■ PROBLEM TO SOLVE
Please retype the following lines exactly, covering every one of them.

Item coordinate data

========================

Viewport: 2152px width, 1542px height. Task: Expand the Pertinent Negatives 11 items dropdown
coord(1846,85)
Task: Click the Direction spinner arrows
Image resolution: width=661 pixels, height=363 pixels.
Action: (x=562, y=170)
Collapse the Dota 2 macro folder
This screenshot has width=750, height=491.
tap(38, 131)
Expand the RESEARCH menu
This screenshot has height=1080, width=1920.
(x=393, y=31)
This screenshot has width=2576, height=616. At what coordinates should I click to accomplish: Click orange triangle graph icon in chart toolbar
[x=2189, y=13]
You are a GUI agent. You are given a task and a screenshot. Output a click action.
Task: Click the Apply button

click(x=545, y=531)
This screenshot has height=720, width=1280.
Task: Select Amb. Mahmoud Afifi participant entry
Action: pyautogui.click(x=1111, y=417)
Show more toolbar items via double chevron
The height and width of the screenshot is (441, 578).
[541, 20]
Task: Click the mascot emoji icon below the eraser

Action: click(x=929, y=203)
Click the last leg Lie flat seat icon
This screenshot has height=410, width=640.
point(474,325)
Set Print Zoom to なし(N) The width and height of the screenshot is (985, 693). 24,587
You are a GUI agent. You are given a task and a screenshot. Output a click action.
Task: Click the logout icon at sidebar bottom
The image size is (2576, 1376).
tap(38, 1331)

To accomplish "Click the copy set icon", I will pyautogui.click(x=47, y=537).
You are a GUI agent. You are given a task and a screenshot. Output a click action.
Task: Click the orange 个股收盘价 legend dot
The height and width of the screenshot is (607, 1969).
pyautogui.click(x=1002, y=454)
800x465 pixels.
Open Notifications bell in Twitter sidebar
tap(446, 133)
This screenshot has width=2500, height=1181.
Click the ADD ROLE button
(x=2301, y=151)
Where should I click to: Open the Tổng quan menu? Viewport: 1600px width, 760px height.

========================

■ THE RESPONSE
Viewport: 2152px width, 1542px height. Task: Expand the Pertinent Negatives 11 items dropdown
coord(1846,85)
Task: Click the Direction spinner arrows
Image resolution: width=661 pixels, height=363 pixels.
Action: (x=562, y=170)
Collapse the Dota 2 macro folder
This screenshot has width=750, height=491.
tap(38, 131)
Expand the RESEARCH menu
This screenshot has height=1080, width=1920.
(x=393, y=31)
This screenshot has width=2576, height=616. At what coordinates should I click to accomplish: Click orange triangle graph icon in chart toolbar
[x=2189, y=13]
You are a GUI agent. You are given a task and a screenshot. Output a click action.
Task: Click the Apply button

click(x=545, y=531)
This screenshot has height=720, width=1280.
Task: Select Amb. Mahmoud Afifi participant entry
Action: pyautogui.click(x=1111, y=417)
Show more toolbar items via double chevron
The height and width of the screenshot is (441, 578).
[541, 20]
Task: Click the mascot emoji icon below the eraser

Action: click(x=929, y=203)
Click the last leg Lie flat seat icon
This screenshot has height=410, width=640.
point(474,325)
Set Print Zoom to なし(N) The width and height of the screenshot is (985, 693). 24,587
You are a GUI agent. You are given a task and a screenshot. Output a click action.
Task: Click the logout icon at sidebar bottom
The image size is (2576, 1376).
tap(38, 1331)

To accomplish "Click the copy set icon", I will pyautogui.click(x=47, y=537).
You are a GUI agent. You are given a task and a screenshot. Output a click action.
Task: Click the orange 个股收盘价 legend dot
The height and width of the screenshot is (607, 1969).
pyautogui.click(x=1002, y=454)
800x465 pixels.
Open Notifications bell in Twitter sidebar
tap(446, 133)
This screenshot has width=2500, height=1181.
Click the ADD ROLE button
(x=2301, y=151)
Where should I click to: Open the Tổng quan menu? Viewport: 1600px width, 760px height.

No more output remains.